I was always a shy girl growing up, always feeling like I didn’t fit in with the other kids. I was never quite sure why, but I was always conscious of it. I was always conscious of my weight, too. I was never overweight, but I was always aware of what I ate and how much I weighed.
I was in high school when I started to really obsess over my weight. I thought that if I was thinner, I would fit in better, and I would be more accepted. I started to restrict my food intake, and I would go for long periods of time without eating. I would also exercise excessively, and I would punish myself if I ate something that I deemed unhealthy.

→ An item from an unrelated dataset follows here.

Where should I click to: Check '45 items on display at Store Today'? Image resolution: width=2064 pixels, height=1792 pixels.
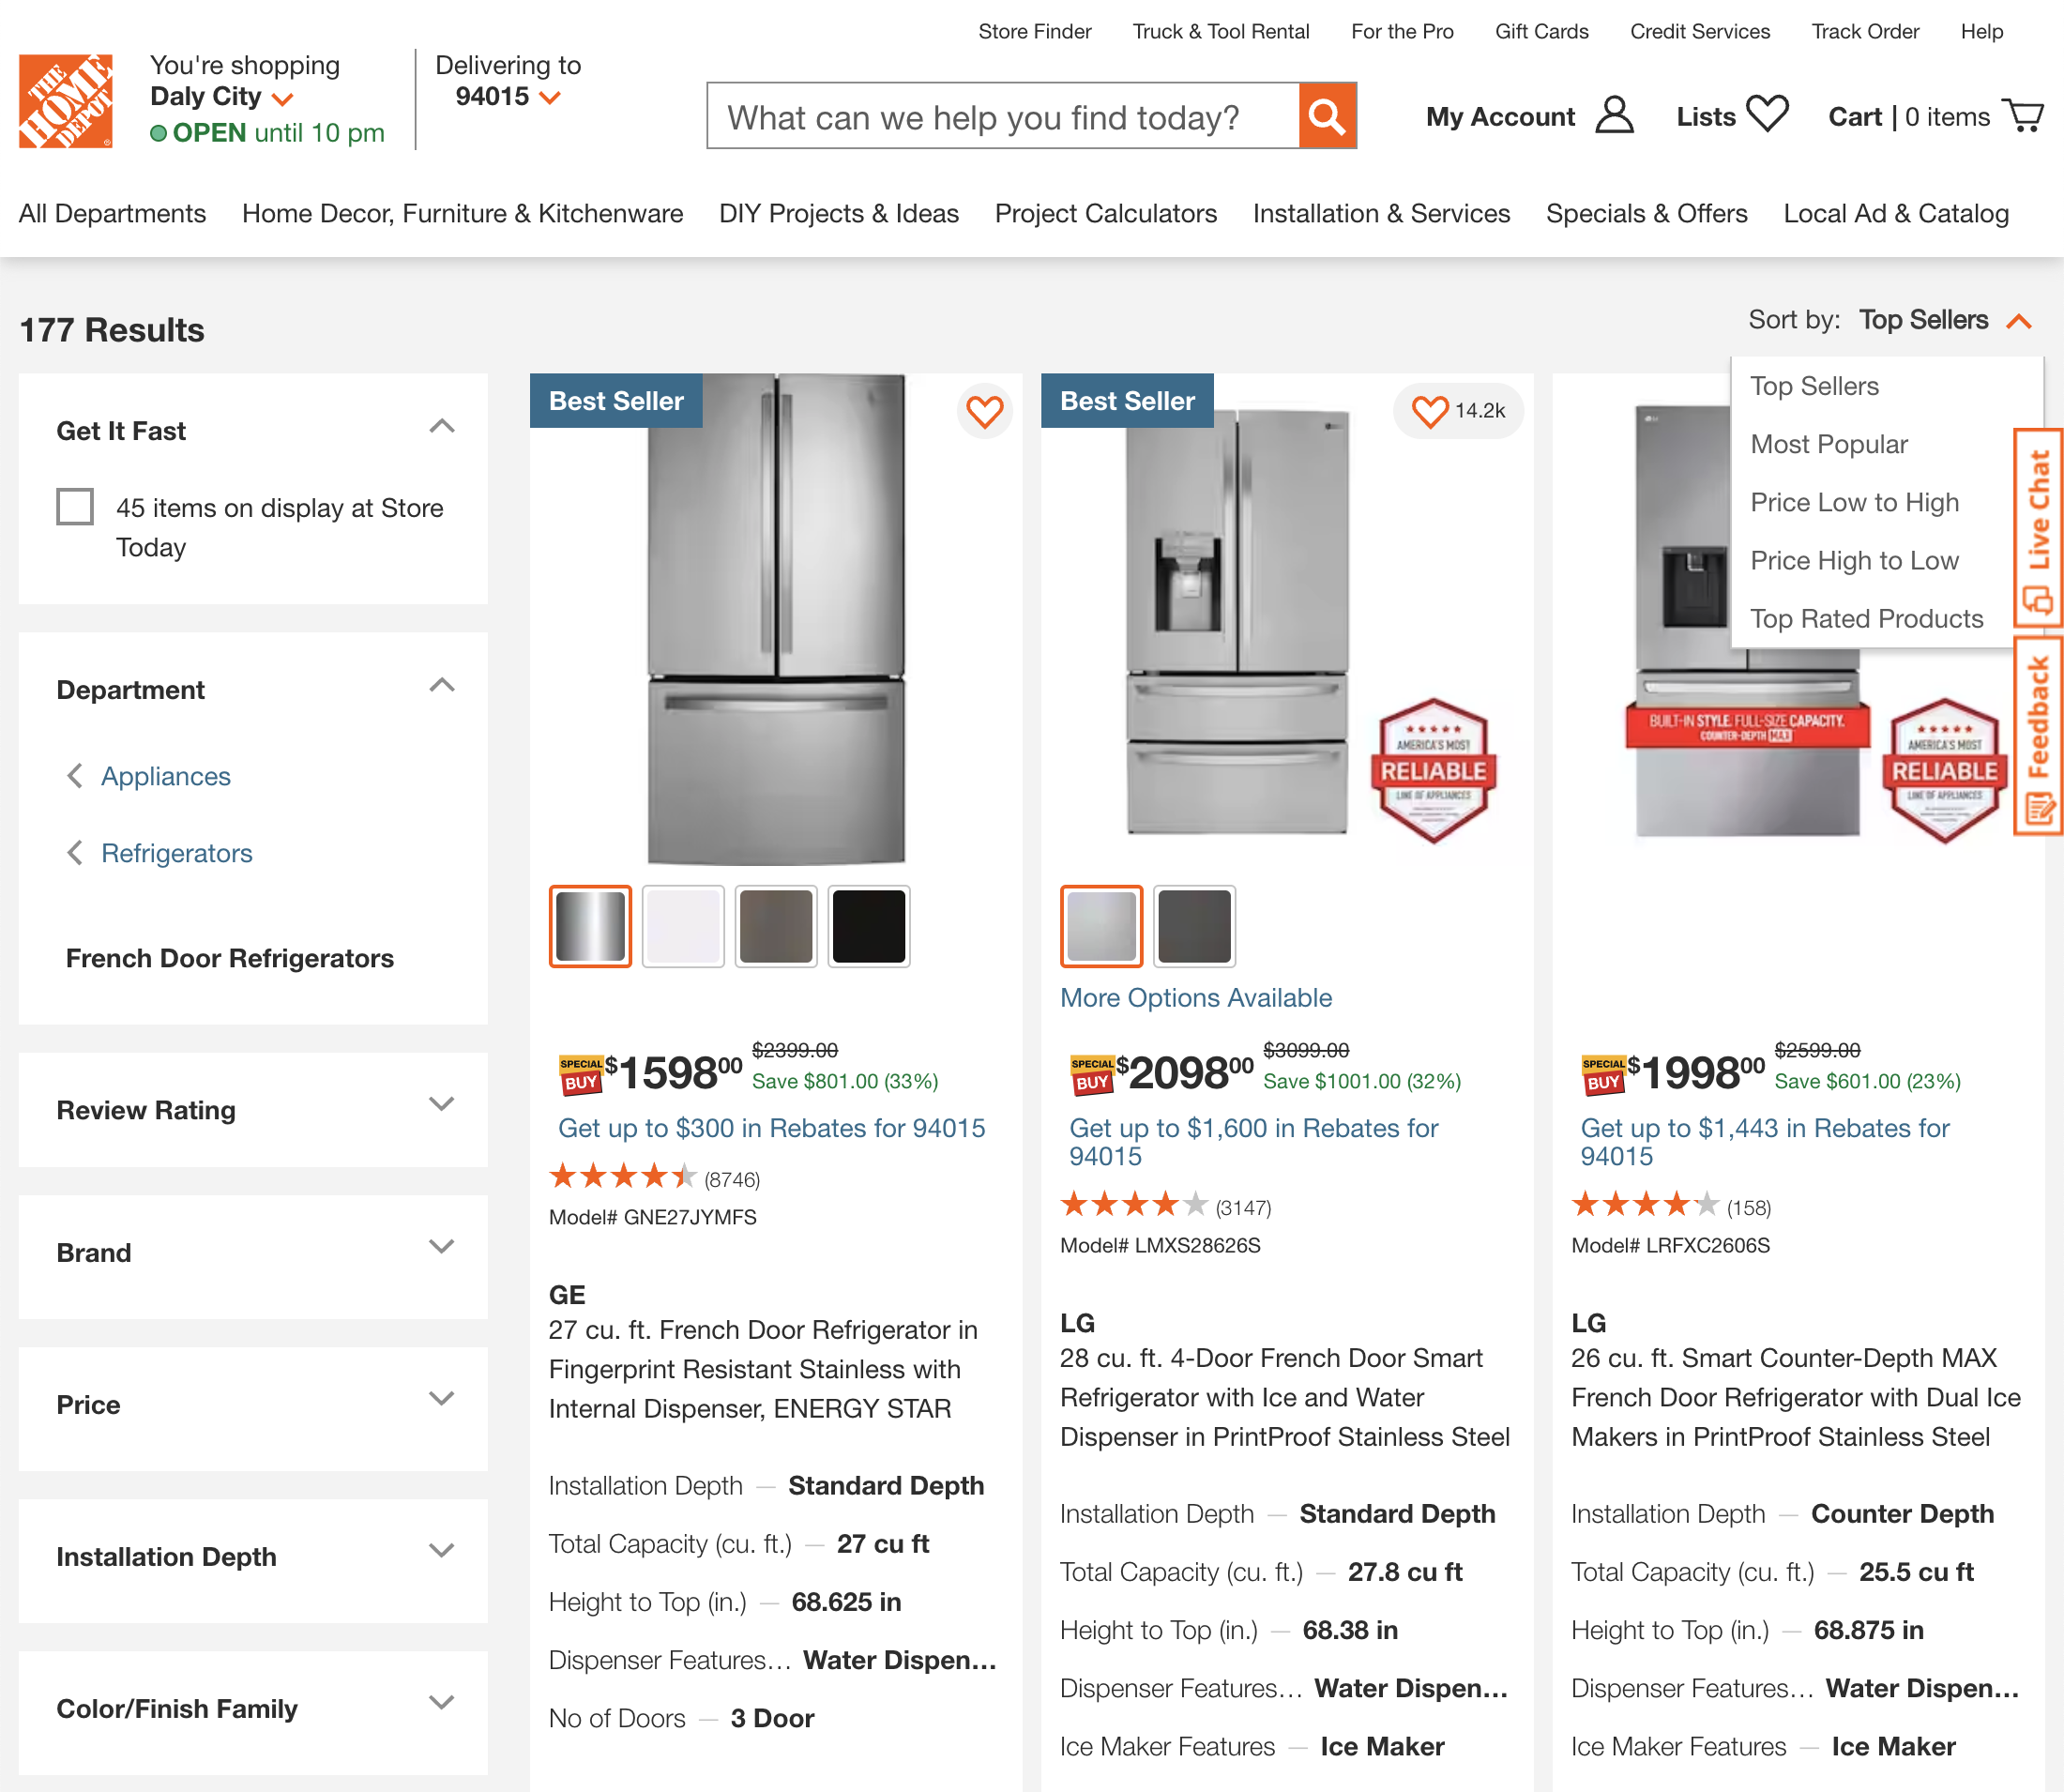click(75, 507)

At first, I thought I was doing the right thing. I thought I was getting healthier, but in reality, I was slowly killing myself. My friends and family noticed the changes in me, but I was too stubborn to listen to them. I was convinced that I knew best.
I was eventually diagnosed with Anorexia Nervosa, and I was hospitalized for a few weeks. I was scared and confused, but I was also relieved to finally know what was wrong with me. The doctors and nurses helped me to understand my condition and to learn how to cope with it.
I had to learn how to eat again, and I had to learn how to accept myself. It was a long journey, but I eventually got there. I had to learn to love myself and to accept that I am enough. I had to learn that I don’t need to be perfect to be accepted.
I am now in recovery, and I am learning to take care of myself. I still have bad days, but I am learning to be kind to myself. I am learning to accept my body, flaws and all. I am learning to love myself, and I am learning to live a healthier life.
My journey of self-discovery has been difficult, but it has been worth it. I am still on my journey, and I am learning to accept myself for who I am. I am Sarah, and I am recovering from Anorexia Nervosa.